Sweet Potato Casserole
Sweet potato casserole is a must! I look forward to this almost as much as I look forward to the mashed potatoes. However, the traditional casserole is loaded with sugar. I particularly love this recipe because it uses fresh sweet potatoes instead of canned, coconut oil and maple syrup to replace the white sugar. It does keep with the brown sugar, but I fully support keeping some things the same! In addition, in following the recipe it details how to make ahead of time. To note, I also try to use as many fresh foods as possible, for all recipes, instead of canned.
I love preparing a sheet of roasted veggies including butternut squash, onions, brussel sprouts and parsnips, which makes for a wonderful combo of veggies. This dish is also great to prepare ahead of time by cutting the veggies the day before or a few hours ahead.
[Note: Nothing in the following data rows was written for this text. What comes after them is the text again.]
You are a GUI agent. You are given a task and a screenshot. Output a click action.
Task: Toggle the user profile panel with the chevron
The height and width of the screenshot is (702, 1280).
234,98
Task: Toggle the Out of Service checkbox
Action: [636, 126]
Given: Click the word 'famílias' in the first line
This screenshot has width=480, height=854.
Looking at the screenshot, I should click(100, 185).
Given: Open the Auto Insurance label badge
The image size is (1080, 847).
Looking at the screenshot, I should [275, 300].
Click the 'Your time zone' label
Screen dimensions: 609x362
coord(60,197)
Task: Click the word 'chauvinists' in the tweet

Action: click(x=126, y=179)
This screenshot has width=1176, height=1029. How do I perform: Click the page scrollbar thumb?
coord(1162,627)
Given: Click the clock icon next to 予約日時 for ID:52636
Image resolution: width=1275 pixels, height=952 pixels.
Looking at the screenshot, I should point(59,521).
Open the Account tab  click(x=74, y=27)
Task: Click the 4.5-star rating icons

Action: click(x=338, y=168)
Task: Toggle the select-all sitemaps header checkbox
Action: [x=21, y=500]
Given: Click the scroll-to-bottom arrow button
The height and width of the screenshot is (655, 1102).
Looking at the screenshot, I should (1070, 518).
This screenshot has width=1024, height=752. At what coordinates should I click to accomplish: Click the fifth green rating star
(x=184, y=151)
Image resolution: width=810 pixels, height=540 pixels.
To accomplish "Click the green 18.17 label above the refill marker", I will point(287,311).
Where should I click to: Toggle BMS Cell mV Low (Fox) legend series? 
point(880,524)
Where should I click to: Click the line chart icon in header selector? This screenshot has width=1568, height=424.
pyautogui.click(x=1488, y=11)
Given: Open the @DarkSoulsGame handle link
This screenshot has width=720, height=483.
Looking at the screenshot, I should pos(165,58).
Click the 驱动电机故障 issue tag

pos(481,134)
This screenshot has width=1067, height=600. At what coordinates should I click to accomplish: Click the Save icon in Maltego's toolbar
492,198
Toss with some olive oil and roast at 350 for about 30-40 minutes. Right before it's done, I drizzle some maple syrup and chopped pecans on top for an extra crunch!
However, the veggies don't stop there, I usually make a separate stovetop (or in oven if you prefer) parsley carrots dish in addition to the roasted veggie sheet. I cut the carrots the morning of and keep in a pot of water ready to go!
Green Bean Casserole
My family won't allow thanksgiving without the green bean casserole! This dish is a new take using fresh green beans and a homemade sauce instead of the canned mushroom soup. For some in my household, they are adamant about the traditional recipe, so sometimes I give in and make both. However, over the years more and more are starting to fill their plates with the healthier version (recipe I included). So, with a little patience on my part, it's becoming a winner!
For me it's not thanksgiving without the cranberry sauce! This recipe uses fresh cranberries, which you can get way ahead of time because they keep well in the fridge. While there is a decent amount of sugar in this, it's all natural and unrefined, coming from the maple syrup. I also stir in some raw walnuts at the end for another source of healthy fats, plus I think it makes the dish just a tad bit tastier!
I'm fairly certain the meal would not be complete without the dessert! The pumpkin pie is a must along with a newly discovered warm fruit medley (served with vanilla ice cream of course!) I make the traditional pumpkin pie, but with a gluten free crust which comes out very well! The gluten-filled eaters in my house never notice the difference. As for the filling, I leave this classic alone, as some things just cannot be changed. If you want, you can substitute a dairy free milk or cream in the filling.
Now, for this awesome new warm cinnamon fruit dessert! It combines some favorite fall fruit for a sweet, but not too sweet finish to the meal. Serve warm and top, use either homemade whipped cream or your favorite vanilla ice cream. Yum!
Drinks vary by preference from beers to wine, fun cocktails to punches. This is completely up to you! I am sharing two favorite drinks here:
This holiday I challenge you to take advantage of adding some extra nutrition into the big meal. I bet your family and friends won't even notice, except for how wonderful the meal tastes! Further, I would love to hear which of these recipes you try. Do you have some favorites you'd like to share? Let's hear!
From all of us here at HEAL, we are so very grateful for you. So cheers to a happy, healthy and joyful Thanksgiving this year!